Et puis j’ai compris—ce qu’il voulait dire, c’est que quelqu’un serait là pour lui. Pas mutuellement. Spécifiquement pour lui.
La conversation a eu lieu en août. C’est moi qui l’ai commencée.
«Valer, je veux comprendre une chose. Katya est-elle une étrangère pour toi ?»
Il avait l’air surpris.
«Pourquoi une étrangère ? C’est une femme parfaitement normale. Tu sais que je n’ai rien contre elle.»
«Et Matvey ?»
«Un enfant comme les autres.»
«Quand il était malade, tu as dit : “Il n’y a personne d’autre ?”»
Valery a soupiré. Il a posé sa tasse.
«Len, bon, je ne suis pas obligé de… C’est ta famille. Cela ne me dérange pas quand ils viennent. Mais je ne peux pas prétendre qu’ils sont aussi ma famille. Nous ne sommes ensemble que depuis quatre mois.»
J’ai acquiescé.
«Et Dima, c’est ta famille ?»
«Dima est mon fils.»
«Oui. Je comprends.»
 

Je me suis levée, j’ai lavé ma tasse et je l’ai posée sur l’égouttoir pour qu’elle sèche. Très calmement.
«Valer, je pense que je t’ai mal compris au début. Tu as dit : ‘quelqu’un à côté de moi.’ J’ai cru que ça voulait dire deux personnes. Mais en fait, c’était seulement toi.»
Il est resté silencieux.
Je suis allée dans la pièce. Il n’est pas venu après moi.
Il a déménagé deux semaines plus tard. Pas de scandale—nous sommes tous les deux adultes, comme il aimait le dire. Il a soigneusement emballé ses affaires, n’a rien mélangé, a même emporté sa tasse avec le cerf.
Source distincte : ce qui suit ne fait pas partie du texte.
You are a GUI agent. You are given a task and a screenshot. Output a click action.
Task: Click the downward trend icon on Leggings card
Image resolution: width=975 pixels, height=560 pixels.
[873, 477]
Quand il est parti, il a dit :
«Tu es une bonne femme, Lena. On voit juste les choses différemment.»
J’ai acquiescé.
Plus tard, Galya a demandé : « Tu regrettes ? »
J’y ai réfléchi honnêtement.
«De quoi exactement ?» ai-je demandé.
«Eh bien, d’avoir emménagé si vite ensemble.»
«Non,» ai-je dit. «Mieux vaut l’apprendre en quatre mois qu’en quatre ans.»
Galya a acquiescé. Je t’ai dit, c’est une réaliste.
Matvey est venu la semaine dernière. Il est resté dans la cuisine, mangeant mes crêpes trouées, me racontant quelque chose à propos de sa maîtresse de maternelle—une histoire compliquée avec une tortue.
J’écoutais et je pensais : voilà ce que ça veut dire, être là. Vraiment là.